_DATA EXTRACT_
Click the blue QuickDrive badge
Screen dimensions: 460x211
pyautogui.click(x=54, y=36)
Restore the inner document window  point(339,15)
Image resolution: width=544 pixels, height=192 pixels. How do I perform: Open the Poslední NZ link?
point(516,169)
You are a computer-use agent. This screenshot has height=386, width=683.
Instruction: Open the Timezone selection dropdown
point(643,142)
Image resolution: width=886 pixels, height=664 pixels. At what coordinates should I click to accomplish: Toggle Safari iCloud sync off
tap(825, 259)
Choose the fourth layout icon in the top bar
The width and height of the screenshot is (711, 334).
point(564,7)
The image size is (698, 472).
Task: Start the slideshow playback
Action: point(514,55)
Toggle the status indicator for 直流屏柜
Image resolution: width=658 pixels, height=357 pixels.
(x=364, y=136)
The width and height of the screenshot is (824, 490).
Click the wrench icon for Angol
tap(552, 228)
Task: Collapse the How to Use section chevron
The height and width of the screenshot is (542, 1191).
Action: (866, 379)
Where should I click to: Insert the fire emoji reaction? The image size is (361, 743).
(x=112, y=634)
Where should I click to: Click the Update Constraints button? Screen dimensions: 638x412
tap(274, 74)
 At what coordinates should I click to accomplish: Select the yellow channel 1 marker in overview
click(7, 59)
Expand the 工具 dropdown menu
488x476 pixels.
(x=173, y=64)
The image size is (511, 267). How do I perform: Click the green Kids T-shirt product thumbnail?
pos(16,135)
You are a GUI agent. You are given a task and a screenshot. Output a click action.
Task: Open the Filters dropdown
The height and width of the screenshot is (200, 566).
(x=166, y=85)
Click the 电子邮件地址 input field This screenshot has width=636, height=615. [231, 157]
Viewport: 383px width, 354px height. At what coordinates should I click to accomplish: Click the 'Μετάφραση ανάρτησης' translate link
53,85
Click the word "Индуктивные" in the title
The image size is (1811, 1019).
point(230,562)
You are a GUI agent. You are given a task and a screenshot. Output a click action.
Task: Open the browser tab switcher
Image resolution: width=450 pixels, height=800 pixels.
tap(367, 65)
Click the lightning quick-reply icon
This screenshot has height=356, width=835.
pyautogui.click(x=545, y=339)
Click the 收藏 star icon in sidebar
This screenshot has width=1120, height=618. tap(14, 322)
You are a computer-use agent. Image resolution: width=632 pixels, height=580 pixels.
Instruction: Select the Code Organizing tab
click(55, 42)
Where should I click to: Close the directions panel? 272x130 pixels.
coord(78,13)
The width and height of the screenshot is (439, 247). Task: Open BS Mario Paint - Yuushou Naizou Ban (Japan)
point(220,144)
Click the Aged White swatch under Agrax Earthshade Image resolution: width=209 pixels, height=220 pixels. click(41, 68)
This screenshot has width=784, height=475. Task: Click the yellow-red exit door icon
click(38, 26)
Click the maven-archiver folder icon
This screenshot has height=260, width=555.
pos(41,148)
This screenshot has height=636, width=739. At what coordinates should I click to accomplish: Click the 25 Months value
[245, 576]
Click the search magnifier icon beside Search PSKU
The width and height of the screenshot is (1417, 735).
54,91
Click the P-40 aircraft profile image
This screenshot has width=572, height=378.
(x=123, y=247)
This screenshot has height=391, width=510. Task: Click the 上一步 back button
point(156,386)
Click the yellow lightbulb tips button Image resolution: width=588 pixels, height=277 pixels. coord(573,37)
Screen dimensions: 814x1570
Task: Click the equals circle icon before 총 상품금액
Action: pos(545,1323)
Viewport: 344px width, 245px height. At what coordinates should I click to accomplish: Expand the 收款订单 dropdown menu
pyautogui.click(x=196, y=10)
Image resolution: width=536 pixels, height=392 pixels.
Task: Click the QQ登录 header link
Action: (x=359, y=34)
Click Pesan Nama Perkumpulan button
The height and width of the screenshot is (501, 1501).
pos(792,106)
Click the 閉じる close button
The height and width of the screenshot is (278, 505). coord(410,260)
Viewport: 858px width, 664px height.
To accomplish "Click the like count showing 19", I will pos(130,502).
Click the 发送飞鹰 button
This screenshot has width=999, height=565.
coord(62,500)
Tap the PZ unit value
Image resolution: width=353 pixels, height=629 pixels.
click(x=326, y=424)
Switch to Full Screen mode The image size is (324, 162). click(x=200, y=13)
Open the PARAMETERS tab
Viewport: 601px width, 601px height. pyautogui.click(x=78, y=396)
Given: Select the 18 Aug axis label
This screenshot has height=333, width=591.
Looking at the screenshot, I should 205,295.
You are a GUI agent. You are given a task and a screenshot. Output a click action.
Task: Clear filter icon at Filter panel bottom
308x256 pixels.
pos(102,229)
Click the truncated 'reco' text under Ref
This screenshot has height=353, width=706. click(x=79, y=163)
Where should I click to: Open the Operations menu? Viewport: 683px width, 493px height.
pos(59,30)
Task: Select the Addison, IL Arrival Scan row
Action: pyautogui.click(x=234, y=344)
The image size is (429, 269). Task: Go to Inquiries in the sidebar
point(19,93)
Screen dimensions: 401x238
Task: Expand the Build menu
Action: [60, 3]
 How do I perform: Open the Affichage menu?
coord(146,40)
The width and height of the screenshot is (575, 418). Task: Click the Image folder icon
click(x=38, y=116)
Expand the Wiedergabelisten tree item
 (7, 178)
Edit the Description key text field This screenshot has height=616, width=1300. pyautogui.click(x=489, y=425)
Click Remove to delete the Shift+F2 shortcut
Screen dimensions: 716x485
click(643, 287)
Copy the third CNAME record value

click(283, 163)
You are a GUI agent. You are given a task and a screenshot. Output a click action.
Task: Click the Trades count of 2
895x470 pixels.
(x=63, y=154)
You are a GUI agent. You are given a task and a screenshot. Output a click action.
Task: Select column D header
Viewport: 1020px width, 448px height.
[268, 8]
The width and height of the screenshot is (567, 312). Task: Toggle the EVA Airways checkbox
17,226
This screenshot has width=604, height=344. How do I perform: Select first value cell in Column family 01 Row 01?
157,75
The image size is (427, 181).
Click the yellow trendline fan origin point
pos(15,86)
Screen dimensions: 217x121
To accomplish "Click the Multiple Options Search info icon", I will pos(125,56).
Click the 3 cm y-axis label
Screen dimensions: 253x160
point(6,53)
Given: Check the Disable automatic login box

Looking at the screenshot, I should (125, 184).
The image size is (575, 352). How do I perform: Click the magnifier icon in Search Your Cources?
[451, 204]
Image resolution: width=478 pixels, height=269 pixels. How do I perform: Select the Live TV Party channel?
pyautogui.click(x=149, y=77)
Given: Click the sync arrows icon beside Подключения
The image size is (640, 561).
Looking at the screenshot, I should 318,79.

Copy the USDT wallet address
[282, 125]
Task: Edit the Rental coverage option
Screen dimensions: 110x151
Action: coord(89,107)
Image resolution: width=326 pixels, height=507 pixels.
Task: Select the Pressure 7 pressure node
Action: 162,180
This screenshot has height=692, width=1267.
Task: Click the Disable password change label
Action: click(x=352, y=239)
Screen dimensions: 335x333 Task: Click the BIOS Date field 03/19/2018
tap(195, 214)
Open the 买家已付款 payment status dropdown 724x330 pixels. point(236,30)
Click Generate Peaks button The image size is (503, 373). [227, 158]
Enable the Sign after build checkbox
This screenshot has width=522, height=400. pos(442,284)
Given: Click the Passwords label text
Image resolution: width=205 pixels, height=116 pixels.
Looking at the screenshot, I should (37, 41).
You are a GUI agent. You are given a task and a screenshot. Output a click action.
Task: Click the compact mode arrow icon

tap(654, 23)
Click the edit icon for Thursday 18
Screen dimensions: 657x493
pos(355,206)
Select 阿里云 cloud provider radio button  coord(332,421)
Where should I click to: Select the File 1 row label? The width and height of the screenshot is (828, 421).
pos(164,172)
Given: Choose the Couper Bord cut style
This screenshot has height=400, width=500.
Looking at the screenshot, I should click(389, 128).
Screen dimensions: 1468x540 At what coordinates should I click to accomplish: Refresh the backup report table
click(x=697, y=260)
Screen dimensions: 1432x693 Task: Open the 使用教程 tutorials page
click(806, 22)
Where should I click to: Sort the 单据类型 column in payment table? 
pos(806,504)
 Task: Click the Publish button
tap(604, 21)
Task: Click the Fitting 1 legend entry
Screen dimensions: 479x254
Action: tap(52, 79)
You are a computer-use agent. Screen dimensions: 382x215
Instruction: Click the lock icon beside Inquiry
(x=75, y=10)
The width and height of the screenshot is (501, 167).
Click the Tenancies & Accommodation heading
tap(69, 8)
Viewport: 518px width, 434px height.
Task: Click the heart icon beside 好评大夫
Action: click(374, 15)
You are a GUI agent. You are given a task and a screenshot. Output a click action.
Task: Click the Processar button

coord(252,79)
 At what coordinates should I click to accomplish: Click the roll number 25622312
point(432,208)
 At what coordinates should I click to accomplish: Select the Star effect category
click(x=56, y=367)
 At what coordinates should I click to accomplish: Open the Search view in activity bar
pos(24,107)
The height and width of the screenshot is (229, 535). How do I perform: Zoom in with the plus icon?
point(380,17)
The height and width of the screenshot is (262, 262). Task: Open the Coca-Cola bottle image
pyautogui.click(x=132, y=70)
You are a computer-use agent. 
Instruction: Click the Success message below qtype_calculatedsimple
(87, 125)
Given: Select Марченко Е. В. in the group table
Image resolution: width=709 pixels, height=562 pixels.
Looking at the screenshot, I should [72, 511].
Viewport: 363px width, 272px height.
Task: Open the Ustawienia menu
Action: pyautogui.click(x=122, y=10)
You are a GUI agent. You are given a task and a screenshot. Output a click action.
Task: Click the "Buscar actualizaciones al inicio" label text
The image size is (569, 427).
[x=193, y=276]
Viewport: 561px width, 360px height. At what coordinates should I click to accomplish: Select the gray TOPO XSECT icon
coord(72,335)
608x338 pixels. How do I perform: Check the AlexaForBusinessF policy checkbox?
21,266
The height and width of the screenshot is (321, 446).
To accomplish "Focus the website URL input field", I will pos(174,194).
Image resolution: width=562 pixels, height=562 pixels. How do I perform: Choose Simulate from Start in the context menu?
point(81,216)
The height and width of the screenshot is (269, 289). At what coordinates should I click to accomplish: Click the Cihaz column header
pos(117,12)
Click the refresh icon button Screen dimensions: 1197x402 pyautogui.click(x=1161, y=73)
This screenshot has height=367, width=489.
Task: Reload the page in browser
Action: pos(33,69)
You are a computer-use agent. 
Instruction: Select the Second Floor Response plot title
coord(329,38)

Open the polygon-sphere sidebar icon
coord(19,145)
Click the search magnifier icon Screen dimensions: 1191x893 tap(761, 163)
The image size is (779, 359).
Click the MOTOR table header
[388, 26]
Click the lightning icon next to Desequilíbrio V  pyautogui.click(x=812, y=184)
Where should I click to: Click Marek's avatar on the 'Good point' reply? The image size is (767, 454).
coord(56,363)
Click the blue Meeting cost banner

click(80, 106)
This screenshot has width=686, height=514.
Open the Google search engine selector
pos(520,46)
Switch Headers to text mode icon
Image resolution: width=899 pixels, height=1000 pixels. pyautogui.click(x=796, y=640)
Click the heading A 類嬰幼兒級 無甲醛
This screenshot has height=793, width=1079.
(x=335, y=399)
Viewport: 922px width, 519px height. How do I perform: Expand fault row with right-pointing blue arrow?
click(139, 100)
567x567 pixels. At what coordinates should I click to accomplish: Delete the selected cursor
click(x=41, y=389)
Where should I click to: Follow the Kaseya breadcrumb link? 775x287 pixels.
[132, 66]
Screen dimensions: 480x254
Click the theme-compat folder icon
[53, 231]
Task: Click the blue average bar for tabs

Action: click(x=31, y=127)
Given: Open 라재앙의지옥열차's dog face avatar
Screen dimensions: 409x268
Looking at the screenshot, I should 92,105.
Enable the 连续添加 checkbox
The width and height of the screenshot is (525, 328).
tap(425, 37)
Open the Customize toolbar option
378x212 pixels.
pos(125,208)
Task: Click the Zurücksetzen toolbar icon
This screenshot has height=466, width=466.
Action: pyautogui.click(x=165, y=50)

_PROBLEM TO SOLVE_
The lines to extract from the data above begin with the line containing "Where should I click to: Close" and end with the line containing "Click the Aged". Extract them exactly, including both.

_SOLVED PROBLEM_
Where should I click to: Close the directions panel? 272x130 pixels.
coord(78,13)
The width and height of the screenshot is (439, 247). Task: Open BS Mario Paint - Yuushou Naizou Ban (Japan)
point(220,144)
Click the Aged White swatch under Agrax Earthshade Image resolution: width=209 pixels, height=220 pixels. click(41, 68)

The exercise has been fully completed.